Opinion

An A for scientists; an F for governments

by Chris Reed

When looking back on the pandemic, many Americans will be unable to separate the travails of 2020 and 2021 from their memories of Donald Trump, the president who made the perverse decision to depict their decisions to wear masks as politically motivated criticism of him — and who openly encouraged an attempted coup on Wednesday to keep him in power. But for those who can put this aside in evaluating the U.S. response to the crisis, here’s what will jump out: What should have been the hardest challenge wasn’t at all. And what should have been the easiest challenge has been inexplicably, unacceptably daunting.

On March 11 — when movie stars Tom Hanks and Rita Wilson were revealed to be infected with the coronavirus, the NBA suspended its season after a player tested positive, and millions of Americans grasped that their lives were about to change radically — the idea that scientists could quickly come up with an effective vaccine was dismissed. In the 1960s, when the Merck pharmaceutical company developed a vaccine for mumps in four years, it was considered “the stuff of medical textbook legend,” per the history.com website. After polio was determined to be an infectious disease in 1905, it took medical researchers 48 years to develop an effective vaccination.
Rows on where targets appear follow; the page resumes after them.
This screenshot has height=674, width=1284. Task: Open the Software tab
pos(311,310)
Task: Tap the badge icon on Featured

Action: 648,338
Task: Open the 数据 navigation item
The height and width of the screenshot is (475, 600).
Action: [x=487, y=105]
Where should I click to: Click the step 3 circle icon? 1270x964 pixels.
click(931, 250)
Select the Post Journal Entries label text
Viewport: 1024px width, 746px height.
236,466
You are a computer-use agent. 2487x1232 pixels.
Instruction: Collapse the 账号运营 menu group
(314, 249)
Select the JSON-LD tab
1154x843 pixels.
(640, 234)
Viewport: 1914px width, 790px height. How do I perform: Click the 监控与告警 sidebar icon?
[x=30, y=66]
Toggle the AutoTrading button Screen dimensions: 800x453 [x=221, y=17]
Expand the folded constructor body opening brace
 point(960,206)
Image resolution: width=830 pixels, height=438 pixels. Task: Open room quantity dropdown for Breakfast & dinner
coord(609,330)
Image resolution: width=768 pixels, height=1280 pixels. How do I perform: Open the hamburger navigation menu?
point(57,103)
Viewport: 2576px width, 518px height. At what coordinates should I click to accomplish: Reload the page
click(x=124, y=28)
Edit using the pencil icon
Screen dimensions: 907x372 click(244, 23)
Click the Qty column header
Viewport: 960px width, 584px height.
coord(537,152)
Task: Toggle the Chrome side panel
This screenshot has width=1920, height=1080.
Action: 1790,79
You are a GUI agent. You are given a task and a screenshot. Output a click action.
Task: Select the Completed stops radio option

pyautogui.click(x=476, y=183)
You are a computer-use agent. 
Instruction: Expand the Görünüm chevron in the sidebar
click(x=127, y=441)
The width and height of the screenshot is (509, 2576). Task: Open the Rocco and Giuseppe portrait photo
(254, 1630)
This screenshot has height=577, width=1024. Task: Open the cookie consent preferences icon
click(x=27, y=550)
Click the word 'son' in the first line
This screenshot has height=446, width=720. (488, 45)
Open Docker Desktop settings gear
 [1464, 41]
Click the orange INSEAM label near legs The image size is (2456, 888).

But well before March 11, scientists already were making major progress. On Jan. 11, Chinese authorities provided the genetic sequencing of SARS-CoV-2, better known as the coronavirus, to virological.org, a hub for raw scientific data meant to help both researchers and public health officials respond quickly to new health threats. Within weeks, Manhattan-based U.S. pharmaceutical giant Pfizer and its partner, the German firm BioNTech, had made considerable progress in coming up with a vaccine that worldwide testing eventually showed was more than 90 percent effective in preventing COVID-19, the disease caused by the coronavirus.

The same held for work done by Moderna, a much smaller Cambridge, Mass.-based biotech firm. Last month, shortly after regulators approved Pfizer’s vaccine, they approved Moderna’s, which was also found to be more than 90% effective and is easier to distribute because it doesn’t require extremely low storage temperatures.

Pfizer’s rapid progress in particular astonished Dr. Anthony Fauci, the director of the National Institute of Allergy and Infectious Diseases.

“We went from a virus whose sequence was only known in January, and now in the fall, we’re finishing — finishing — a Phase 3 trial,” he told a reporter for The Atlantic a month ago. “Holy mackerel.”

Yet this week, Fauci expressed not astonishment but extreme dismay at how little progress had been made in the United States in getting people vaccinated. As of Thursday, a Bloomberg News tracking site showed that only 5.5 million of the 17.3 million Pfizer and Moderna vaccines that had been distributed to states had been administered, with California having a worse record than the nation overall.

In some states, bureaucratic delays were blamed. In others, there were disputes over who should be prioritized, and infighting that led to vaccines expiring and being thrown out instead of being provided to those in the vicinity who weren’t prioritized.

Decisions about who would get the vaccines first should have been made a half-year ago. And in an America half as competently managed as your average supermarket, the logistics of rapid deployment would have long since been worked out.

This dawdling is indefensible. In a competent nation, even if the federal government ducked the lead role in making such decisions, as it did under distracted Donald, states would have quickly set up comprehensive guidelines and begun training first responders — and maybe even drugstore clerks — to administer vaccines 24-7. Within hours after vaccines were received, they would be given.

In other words, America would be like Israel. On Monday, The Washington Post reported that the nation is “delivering shots so quickly that it is outstripping its supply of vaccine.”

Imagine that — a country where a once-in-a-century health nightmare was actually treated by leaders like a once-in-a-century health nightmare.

American (and German) scientists deserve an A. American governments deserve an F. As a result of their lapses, the final U.S. COVID-19 death toll — now 361,000 and rising — will be far higher than it should have been.